Patient aggression towards health care professionals
Languages of publication
Purpose: To estimate the frequency of aggressive behaviors in health care institutions, and determine their influence on emotional reactions of medical workers. Materials and methods: The study involved 201 health care professionals from the regions of Lower Silesia and Opole in Poland. The authors employed the exposure to patient aggression inventory, based on the questionnaires of Merecz and Nowicka & Kolasa; this inventory divides patient aggression towards medical workers into seven different forms. Results: In over 90% of cases, health care professionals fell victim to patient aggression in a workplace. It mostly took forms of verbal aggression, a raised voice and shouting. A physical attack was reported by 45.6% of the surveyed; it resulted in physical injuries in 27.9% of psychiatric hospital workers and 24.7% of general hospital workers. As a reaction to patients’ verbal aggression, medical workers usually calmly explained that such behavior was improper.

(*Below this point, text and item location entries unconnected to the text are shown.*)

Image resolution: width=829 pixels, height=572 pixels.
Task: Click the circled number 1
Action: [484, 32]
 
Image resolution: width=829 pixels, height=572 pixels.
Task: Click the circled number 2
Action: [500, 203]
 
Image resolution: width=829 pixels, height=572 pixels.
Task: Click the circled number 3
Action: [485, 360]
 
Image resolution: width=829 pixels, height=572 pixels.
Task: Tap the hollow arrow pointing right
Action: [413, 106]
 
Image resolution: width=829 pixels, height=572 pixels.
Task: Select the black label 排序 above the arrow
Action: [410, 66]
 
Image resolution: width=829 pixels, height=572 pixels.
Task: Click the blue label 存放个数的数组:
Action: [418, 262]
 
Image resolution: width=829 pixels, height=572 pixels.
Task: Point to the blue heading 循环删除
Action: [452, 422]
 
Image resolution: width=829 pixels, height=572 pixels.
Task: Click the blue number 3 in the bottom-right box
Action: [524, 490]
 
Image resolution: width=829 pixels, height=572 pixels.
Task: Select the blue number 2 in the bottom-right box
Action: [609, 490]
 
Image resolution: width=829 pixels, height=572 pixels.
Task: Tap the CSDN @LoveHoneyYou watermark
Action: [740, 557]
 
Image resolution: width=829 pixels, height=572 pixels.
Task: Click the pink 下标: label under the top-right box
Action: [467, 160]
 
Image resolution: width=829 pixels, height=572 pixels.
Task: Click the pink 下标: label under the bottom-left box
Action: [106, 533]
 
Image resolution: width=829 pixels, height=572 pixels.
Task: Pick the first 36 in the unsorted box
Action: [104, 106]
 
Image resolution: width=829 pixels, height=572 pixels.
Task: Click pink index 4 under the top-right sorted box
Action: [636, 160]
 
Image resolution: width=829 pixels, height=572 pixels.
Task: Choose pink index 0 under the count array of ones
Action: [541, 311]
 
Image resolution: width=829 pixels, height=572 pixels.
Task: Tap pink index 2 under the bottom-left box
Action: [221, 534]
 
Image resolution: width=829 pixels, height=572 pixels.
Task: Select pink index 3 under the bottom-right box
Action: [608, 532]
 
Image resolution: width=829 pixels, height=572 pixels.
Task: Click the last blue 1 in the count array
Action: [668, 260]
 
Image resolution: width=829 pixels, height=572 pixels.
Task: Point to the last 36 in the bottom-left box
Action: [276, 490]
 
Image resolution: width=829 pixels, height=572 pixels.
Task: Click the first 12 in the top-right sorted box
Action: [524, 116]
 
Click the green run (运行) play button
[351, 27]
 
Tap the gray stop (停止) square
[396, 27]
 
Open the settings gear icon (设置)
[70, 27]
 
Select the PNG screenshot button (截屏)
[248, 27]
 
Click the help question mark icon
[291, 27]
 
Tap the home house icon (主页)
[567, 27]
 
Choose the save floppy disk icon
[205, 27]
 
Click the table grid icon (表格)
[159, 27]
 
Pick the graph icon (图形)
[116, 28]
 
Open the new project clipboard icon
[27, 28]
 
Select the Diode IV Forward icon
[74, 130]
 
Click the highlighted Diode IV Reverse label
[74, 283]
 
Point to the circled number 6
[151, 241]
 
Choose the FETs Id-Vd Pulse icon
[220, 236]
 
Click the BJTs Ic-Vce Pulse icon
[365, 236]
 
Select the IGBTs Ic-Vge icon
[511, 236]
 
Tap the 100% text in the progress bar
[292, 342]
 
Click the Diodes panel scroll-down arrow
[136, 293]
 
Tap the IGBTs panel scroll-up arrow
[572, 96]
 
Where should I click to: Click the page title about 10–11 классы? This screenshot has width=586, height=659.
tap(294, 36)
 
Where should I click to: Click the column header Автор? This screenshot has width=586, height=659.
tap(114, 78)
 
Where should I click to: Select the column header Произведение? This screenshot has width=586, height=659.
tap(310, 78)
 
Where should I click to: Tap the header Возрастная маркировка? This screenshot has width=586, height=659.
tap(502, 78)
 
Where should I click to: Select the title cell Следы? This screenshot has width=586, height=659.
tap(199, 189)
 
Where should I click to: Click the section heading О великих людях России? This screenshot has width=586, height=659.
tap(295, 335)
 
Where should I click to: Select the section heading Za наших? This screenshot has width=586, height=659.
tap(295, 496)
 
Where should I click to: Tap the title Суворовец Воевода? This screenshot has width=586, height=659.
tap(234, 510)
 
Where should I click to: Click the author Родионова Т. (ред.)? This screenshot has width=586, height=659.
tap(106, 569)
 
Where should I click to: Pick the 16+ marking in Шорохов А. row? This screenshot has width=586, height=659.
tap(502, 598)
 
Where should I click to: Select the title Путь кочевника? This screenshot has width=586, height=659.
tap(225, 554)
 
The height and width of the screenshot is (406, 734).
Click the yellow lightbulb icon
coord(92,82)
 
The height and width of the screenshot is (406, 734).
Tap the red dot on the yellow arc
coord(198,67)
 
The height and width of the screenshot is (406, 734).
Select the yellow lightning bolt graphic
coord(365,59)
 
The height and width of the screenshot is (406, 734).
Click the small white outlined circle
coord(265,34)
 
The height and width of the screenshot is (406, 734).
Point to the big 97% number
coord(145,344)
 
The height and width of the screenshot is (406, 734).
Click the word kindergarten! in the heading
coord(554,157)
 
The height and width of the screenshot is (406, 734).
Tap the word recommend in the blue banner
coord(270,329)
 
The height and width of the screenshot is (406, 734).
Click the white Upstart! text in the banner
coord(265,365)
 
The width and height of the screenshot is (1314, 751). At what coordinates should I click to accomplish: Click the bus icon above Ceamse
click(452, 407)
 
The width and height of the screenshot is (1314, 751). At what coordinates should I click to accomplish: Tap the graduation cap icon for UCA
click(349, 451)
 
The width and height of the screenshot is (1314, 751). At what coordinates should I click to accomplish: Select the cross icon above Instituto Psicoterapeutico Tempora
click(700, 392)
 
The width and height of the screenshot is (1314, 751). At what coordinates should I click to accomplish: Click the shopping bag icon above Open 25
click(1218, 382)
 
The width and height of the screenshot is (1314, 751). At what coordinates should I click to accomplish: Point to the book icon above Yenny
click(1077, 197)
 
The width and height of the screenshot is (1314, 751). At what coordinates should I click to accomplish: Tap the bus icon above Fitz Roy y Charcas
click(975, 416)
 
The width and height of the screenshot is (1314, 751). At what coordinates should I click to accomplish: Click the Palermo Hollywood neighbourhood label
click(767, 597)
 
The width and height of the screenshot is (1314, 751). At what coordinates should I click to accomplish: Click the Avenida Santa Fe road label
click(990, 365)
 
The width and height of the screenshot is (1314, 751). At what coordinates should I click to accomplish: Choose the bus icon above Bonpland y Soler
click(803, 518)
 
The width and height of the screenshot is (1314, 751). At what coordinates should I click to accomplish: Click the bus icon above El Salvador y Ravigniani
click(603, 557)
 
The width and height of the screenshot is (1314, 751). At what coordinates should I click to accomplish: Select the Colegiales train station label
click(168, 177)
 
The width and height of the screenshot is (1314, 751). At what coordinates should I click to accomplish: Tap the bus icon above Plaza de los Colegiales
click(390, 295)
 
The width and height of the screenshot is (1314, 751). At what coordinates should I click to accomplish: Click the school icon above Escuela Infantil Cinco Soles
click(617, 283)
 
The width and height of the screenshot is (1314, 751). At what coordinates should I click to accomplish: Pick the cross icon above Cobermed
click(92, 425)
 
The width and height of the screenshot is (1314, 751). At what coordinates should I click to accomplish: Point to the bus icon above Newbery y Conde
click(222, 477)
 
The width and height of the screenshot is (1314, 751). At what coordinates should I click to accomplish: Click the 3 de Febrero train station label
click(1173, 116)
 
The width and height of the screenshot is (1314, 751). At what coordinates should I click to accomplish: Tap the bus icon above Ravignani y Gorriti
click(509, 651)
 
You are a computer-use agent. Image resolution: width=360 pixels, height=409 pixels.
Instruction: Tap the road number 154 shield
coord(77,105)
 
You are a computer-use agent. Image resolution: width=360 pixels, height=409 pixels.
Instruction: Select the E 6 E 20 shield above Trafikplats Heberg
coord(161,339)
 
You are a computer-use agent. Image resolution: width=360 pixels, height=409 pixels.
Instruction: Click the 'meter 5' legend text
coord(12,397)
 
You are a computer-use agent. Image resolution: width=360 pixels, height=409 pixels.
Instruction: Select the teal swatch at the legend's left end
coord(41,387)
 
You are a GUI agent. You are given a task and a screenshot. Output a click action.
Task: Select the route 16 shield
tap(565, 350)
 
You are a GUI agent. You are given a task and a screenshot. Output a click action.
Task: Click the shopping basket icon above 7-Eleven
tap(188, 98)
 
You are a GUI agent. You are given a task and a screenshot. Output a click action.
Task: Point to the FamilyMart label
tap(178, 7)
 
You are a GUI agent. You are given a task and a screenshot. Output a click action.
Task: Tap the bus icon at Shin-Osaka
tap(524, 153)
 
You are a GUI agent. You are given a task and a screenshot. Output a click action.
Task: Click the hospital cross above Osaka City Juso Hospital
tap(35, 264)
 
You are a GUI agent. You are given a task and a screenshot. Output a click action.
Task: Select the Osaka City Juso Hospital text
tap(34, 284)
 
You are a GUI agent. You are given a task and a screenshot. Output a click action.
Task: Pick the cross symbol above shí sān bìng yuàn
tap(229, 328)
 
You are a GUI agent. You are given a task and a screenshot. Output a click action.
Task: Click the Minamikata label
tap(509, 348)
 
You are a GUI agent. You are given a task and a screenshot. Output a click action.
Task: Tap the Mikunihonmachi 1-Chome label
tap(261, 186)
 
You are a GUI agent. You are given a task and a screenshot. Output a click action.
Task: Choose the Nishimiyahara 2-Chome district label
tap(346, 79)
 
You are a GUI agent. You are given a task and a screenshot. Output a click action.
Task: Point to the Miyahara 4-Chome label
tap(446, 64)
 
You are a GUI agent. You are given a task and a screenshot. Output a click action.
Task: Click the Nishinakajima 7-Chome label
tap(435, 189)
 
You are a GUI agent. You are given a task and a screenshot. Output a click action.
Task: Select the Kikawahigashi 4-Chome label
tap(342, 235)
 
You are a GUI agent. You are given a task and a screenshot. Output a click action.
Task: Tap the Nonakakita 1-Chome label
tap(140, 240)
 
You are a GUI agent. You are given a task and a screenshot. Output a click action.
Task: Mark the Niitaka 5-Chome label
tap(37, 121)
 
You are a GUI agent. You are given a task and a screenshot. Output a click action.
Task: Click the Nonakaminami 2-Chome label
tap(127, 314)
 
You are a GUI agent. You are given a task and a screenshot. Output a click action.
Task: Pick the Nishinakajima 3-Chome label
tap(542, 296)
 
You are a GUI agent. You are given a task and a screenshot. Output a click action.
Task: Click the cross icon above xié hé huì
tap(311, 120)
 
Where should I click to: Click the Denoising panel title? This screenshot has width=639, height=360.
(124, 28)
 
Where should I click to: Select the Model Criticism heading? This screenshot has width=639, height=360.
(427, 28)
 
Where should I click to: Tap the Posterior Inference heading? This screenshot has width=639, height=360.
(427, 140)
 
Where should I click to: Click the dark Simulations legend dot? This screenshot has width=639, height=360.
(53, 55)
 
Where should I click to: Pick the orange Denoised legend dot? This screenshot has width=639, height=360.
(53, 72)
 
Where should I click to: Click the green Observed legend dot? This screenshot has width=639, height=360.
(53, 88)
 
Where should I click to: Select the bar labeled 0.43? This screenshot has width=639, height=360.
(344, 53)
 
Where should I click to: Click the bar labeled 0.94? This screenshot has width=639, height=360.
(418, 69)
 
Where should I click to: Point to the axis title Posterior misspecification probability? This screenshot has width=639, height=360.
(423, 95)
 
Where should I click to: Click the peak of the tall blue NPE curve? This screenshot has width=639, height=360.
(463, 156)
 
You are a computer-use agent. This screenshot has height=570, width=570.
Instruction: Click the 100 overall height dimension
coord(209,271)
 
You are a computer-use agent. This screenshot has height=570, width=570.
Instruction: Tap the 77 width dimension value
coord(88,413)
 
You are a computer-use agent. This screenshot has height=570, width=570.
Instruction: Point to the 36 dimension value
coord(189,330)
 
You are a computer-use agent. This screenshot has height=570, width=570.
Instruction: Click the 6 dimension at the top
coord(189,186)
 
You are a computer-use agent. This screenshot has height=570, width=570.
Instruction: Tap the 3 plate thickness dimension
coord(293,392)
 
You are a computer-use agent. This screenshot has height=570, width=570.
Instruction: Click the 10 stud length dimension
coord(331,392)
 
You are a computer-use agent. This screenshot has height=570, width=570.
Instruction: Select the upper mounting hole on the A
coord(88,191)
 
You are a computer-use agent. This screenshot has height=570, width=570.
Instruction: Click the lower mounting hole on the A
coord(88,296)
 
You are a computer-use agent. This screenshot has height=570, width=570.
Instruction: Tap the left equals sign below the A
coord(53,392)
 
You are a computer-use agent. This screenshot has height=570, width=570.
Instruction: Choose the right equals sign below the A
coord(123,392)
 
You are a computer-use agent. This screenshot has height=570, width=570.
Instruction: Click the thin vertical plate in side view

Violence and aggressive behaviors of patients evoked workers’ anger, fear, a feeling of resignation and the loss of their sense of safety. In most case's victims of patient aggression either coped with the problem themselves or asked their co-workers and superiors for help. Conclusions: Aggressive behaviors of patients arouse in medical staff, mostly anger. Medical workers usually cope with patient aggression themselves; nurses more often than other health care professionals ask their superiors and co-workers for help. It is necessary to conduct further research into the problem of patient aggression towards medical staff so that actions ensuring safety for workers can be taken.